▶ _Provided text_:
Question 8: In the case of managed services, should the same quality of service conditions and parameters be available to all content/application/online service providers which are in the same situation? May exclusive agreements between network operators and content/application/online service providers create problems for achieving that objective?

Should the same QoS be available to all? Yes.  Will it? No. Without a non-discrimination principle, exclusive agreements between network operators and content/application/online service providers and subsequent discrimination to the detriment of parties not included in such agreements will be a natural emergent property of market forces.

Question 9: If the objective referred to in Question 8 is retained, are additional measures needed to achieve it? If so, should such measures have a voluntary nature (such as, for example, an industry code of conduct) or a regulatory one?

The non discrimination principle requires regulatory authority if it is to have any effect.

4.3. Market structure

Question 10: Are the commercial arrangements that currently govern the provision of access to the internet adequate, in order to ensure that the internet remains open and that infrastructure investment is maintained? If not, how should they change?

Large scale investment in infrastructure construction is a potentially risky venture for any economic actor unless they have the subsequent power to control, monetise and derive a rapid payback and significant return on that investment once the superfast network has been built.  Neelie Kroes asked, in her Net neutrality in Europe Address at the ARCEP Conference,

“Would the bottlenecks and other problems disappear if we manage to foster investment in new and open networks?”

And

“Would regulation promoting more infrastructure competition be reason enough to bring a lighter touch to net neutrality?”

We should also be asking how do we foster investment in infrastructure and what does “infrastructure competition mean?

▶ _Information shown_:
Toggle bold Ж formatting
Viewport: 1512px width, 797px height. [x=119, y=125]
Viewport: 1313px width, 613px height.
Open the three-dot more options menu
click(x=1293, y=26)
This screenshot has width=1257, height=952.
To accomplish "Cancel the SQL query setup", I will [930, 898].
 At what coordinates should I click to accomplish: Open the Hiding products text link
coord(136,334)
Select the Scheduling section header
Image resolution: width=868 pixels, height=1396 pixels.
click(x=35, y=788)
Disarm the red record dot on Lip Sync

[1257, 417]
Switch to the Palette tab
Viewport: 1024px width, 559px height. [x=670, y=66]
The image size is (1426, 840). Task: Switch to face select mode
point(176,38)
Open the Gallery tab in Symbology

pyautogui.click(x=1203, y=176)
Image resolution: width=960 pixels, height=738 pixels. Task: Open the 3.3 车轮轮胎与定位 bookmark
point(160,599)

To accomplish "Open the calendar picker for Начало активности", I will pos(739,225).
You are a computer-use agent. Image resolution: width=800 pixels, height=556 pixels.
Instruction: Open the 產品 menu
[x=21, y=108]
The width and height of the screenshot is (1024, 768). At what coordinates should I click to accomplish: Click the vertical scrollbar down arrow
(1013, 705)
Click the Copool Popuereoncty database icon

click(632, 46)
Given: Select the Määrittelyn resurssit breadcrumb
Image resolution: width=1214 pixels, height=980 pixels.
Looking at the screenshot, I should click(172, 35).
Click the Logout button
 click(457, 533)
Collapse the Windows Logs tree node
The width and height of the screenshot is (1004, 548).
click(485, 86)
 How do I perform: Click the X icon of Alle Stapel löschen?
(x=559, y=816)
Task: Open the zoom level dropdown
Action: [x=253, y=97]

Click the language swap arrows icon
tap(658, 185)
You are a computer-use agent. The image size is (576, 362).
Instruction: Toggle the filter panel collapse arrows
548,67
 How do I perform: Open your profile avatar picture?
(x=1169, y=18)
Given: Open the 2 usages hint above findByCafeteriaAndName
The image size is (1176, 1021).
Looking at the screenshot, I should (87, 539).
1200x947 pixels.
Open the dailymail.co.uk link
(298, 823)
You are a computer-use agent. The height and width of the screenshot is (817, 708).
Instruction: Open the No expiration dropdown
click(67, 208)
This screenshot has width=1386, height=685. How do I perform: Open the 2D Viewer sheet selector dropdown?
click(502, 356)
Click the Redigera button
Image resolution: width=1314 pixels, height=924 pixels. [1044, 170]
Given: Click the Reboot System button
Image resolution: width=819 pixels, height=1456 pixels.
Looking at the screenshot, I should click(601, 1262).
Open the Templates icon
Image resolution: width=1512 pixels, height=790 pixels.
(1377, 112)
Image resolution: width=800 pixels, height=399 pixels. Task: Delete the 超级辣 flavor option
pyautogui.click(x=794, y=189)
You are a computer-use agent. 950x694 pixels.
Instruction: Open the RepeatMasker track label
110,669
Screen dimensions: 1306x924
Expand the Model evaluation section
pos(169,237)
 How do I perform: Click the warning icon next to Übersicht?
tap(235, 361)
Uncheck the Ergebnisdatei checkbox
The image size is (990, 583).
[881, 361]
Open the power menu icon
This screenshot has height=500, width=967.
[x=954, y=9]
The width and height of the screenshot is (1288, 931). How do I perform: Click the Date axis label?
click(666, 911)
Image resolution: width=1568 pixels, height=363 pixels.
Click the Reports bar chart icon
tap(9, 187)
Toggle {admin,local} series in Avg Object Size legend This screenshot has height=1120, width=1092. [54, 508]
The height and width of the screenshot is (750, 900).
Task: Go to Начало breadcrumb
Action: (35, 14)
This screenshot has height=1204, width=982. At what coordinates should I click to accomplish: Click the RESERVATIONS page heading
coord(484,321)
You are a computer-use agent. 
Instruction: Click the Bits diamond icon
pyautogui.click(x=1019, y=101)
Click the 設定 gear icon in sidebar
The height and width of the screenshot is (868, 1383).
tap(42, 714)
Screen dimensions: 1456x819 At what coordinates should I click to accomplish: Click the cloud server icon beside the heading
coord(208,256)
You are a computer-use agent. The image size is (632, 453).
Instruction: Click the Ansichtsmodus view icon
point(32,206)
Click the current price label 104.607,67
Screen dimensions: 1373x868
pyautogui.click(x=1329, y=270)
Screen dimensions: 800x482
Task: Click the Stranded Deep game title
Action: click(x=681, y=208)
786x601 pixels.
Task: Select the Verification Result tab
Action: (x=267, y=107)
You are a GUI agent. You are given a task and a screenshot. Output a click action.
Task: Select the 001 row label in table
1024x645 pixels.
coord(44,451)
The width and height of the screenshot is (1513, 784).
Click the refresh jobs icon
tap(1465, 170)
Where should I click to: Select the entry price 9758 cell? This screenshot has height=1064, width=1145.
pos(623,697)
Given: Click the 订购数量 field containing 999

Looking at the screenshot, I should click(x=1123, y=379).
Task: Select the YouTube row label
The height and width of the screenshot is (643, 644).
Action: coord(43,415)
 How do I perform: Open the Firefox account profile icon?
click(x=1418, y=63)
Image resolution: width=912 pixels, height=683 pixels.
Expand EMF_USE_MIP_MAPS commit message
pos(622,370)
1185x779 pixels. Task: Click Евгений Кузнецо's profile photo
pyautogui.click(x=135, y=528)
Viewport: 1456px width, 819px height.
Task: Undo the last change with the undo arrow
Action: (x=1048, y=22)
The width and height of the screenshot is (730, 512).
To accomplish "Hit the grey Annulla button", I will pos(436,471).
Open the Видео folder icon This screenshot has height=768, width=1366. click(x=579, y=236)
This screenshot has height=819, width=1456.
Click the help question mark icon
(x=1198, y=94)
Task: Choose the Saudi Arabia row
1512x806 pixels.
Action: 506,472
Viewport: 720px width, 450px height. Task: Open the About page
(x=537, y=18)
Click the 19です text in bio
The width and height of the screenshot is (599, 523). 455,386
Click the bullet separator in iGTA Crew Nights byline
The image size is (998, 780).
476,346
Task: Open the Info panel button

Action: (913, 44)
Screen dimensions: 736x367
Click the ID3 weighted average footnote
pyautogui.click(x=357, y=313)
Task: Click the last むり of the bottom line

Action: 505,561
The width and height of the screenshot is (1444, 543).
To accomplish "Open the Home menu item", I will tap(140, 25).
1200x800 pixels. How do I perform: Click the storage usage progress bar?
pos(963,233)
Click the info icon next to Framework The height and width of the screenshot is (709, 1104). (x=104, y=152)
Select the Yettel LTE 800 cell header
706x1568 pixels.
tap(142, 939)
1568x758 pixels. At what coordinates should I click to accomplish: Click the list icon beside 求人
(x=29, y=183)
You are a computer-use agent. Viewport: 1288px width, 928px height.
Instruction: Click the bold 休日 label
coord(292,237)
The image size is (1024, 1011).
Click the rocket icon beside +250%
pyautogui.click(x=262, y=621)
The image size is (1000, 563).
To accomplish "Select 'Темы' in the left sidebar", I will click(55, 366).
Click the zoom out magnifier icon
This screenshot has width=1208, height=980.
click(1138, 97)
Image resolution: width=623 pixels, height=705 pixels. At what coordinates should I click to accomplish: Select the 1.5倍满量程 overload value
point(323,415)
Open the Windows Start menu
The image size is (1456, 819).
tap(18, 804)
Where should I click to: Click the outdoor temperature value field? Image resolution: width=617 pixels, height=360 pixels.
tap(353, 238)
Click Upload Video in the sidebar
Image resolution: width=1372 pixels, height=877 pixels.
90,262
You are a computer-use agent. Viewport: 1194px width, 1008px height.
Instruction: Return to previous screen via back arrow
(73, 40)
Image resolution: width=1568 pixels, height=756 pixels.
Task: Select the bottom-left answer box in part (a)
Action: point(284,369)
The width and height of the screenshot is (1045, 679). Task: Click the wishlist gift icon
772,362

▶ _Exercise requirements_: Reproduce the net neutrality text above verbatim, from the Question 8 opening through its final line.

▶ _Exercise answer_:
Question 8: In the case of managed services, should the same quality of service conditions and parameters be available to all content/application/online service providers which are in the same situation? May exclusive agreements between network operators and content/application/online service providers create problems for achieving that objective?

Should the same QoS be available to all? Yes.  Will it? No. Without a non-discrimination principle, exclusive agreements between network operators and content/application/online service providers and subsequent discrimination to the detriment of parties not included in such agreements will be a natural emergent property of market forces.

Question 9: If the objective referred to in Question 8 is retained, are additional measures needed to achieve it? If so, should such measures have a voluntary nature (such as, for example, an industry code of conduct) or a regulatory one?

The non discrimination principle requires regulatory authority if it is to have any effect.

4.3. Market structure

Question 10: Are the commercial arrangements that currently govern the provision of access to the internet adequate, in order to ensure that the internet remains open and that infrastructure investment is maintained? If not, how should they change?

Large scale investment in infrastructure construction is a potentially risky venture for any economic actor unless they have the subsequent power to control, monetise and derive a rapid payback and significant return on that investment once the superfast network has been built.  Neelie Kroes asked, in her Net neutrality in Europe Address at the ARCEP Conference,

“Would the bottlenecks and other problems disappear if we manage to foster investment in new and open networks?”

And

“Would regulation promoting more infrastructure competition be reason enough to bring a lighter touch to net neutrality?”

We should also be asking how do we foster investment in infrastructure and what does “infrastructure competition mean?